Abstract: This paper addresses the problem of quickest detection of a change in the maximal coherence between columns of a $n\times p$ random matrix based on a sequence of matrix observations having a single unknown change point. The random matrix is assumed to have identically distributed rows and the maximal coherence is defined as the largest of the $p \choose 2$ correlation coefficients associated with any row. Likewise, the $k$ nearest neighbor (kNN) coherence is defined as the $k$-th largest of these correlation coefficients. The forms of the pre- and post-change distributions of the observed matrices are assumed to belong to the family of elliptically contoured densities with sparse dispersion matrices but are otherwise unknown.
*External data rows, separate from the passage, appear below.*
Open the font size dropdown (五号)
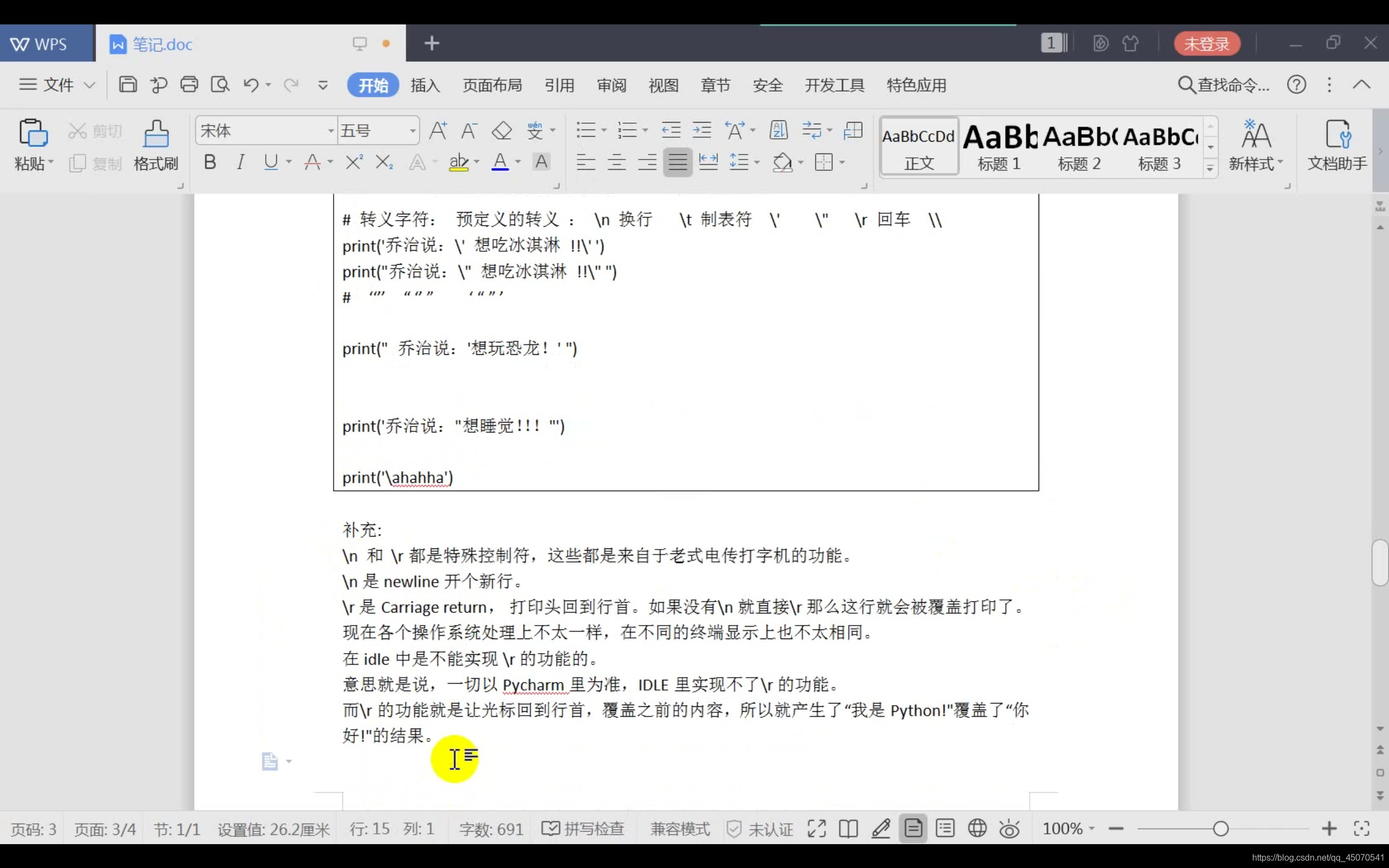This screenshot has height=868, width=1389. (412, 131)
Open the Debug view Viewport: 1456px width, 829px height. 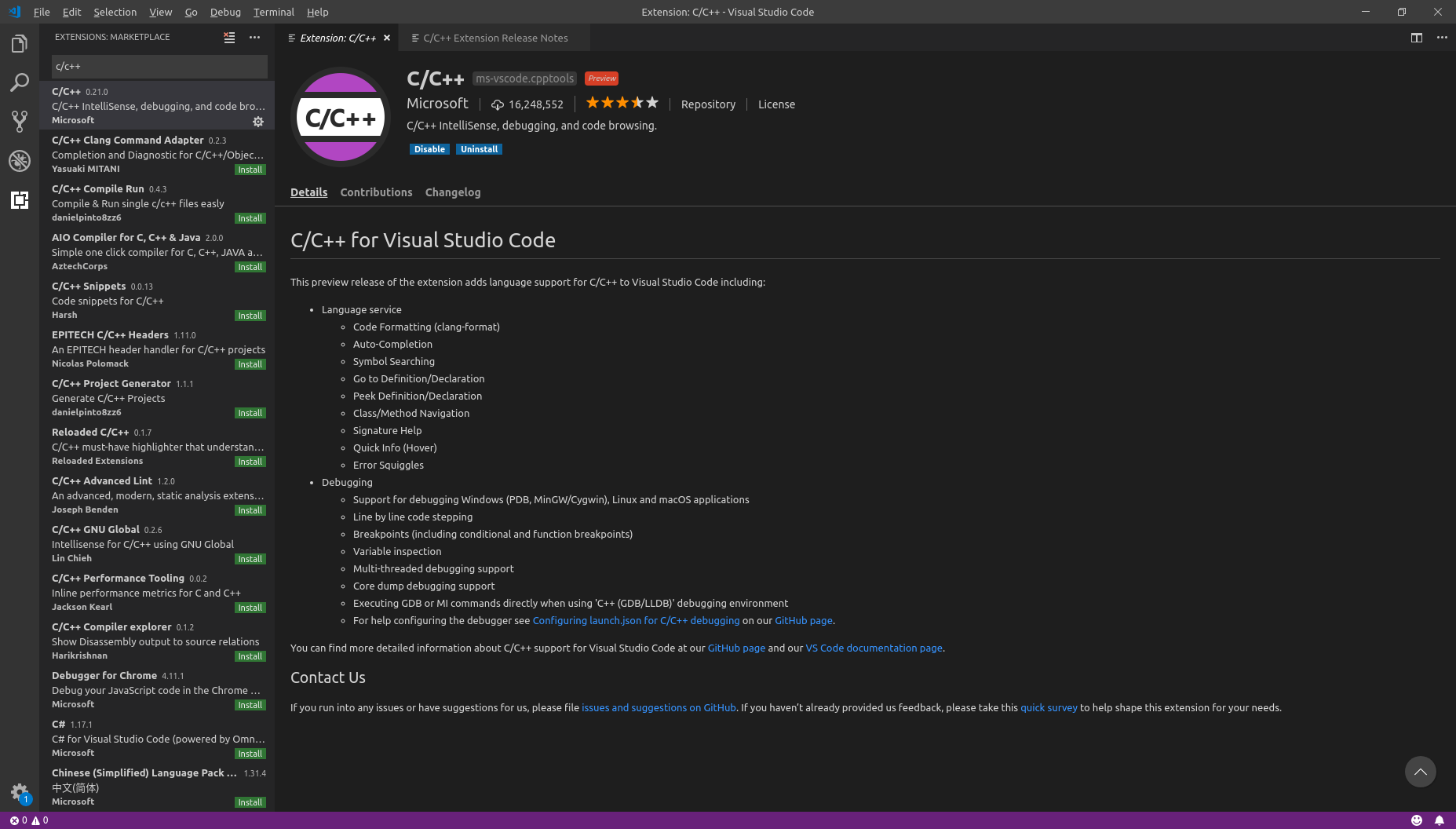point(20,161)
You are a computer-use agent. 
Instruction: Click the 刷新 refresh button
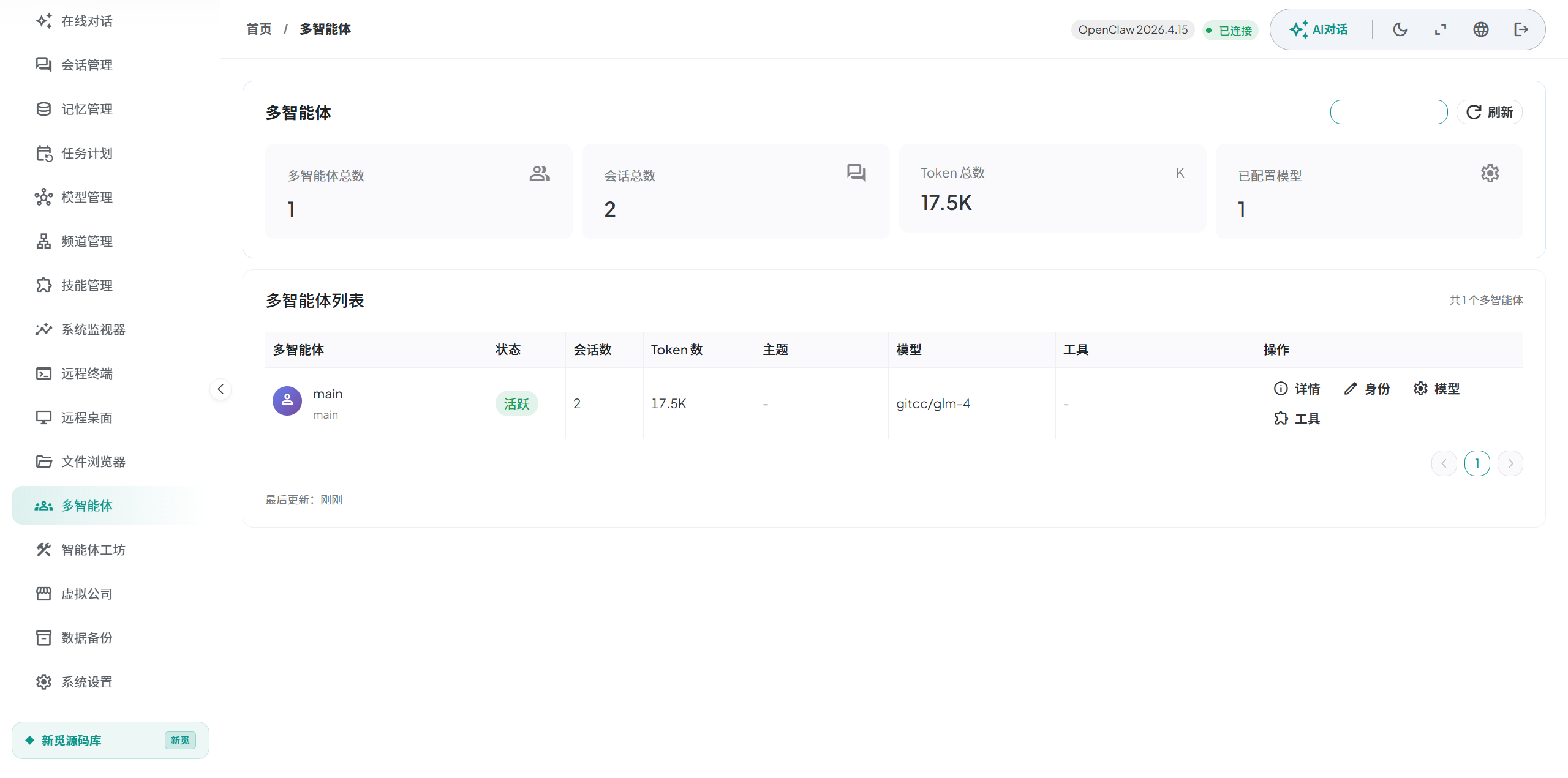point(1490,112)
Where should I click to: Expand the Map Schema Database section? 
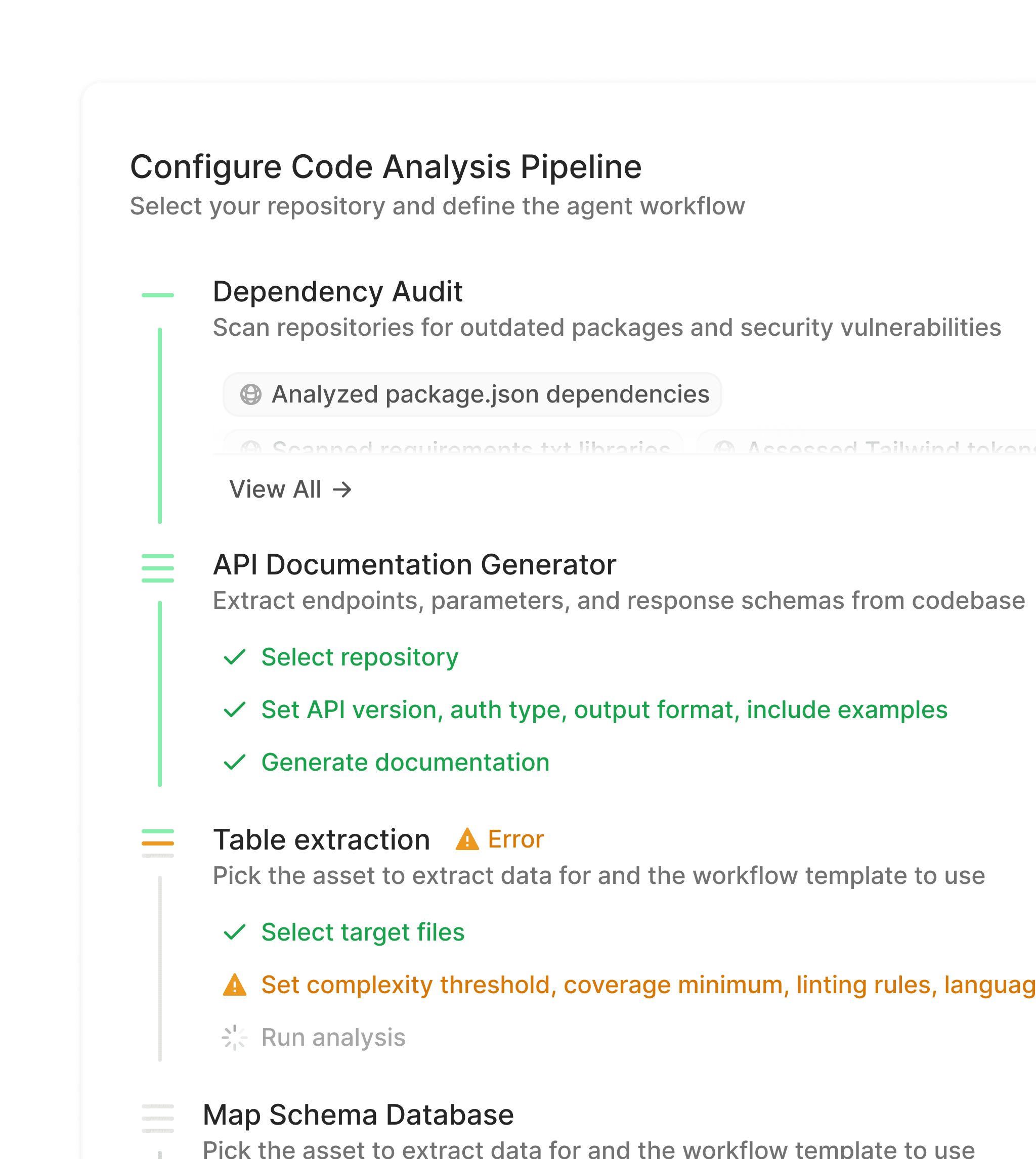358,1115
A non-parametric stopping rule is proposed that is based on the maximal k-nearest neighbor sample coherence between columns of each observed random matrix. This is a summary statistic that is related to a test of the existence of a hub vertex in a sample correlation graph having a degree at least $k$. Performance bounds on the delay and false alarm performance of the proposed stopping rule are obtained in the purely high dimensional regime where $p\rightarrow \infty$ and $n$ is fixed. When the pre-change dispersion matrix is diagonal it is shown that, among all functions of the proposed summary statistic, the proposed stopping rule is asymptotically optimal under a minimax quickest change detection (QCD) model as the stopping threshold approaches infinity. The theory developed also applies to sequential hypothesis testing and fixed sample size tests.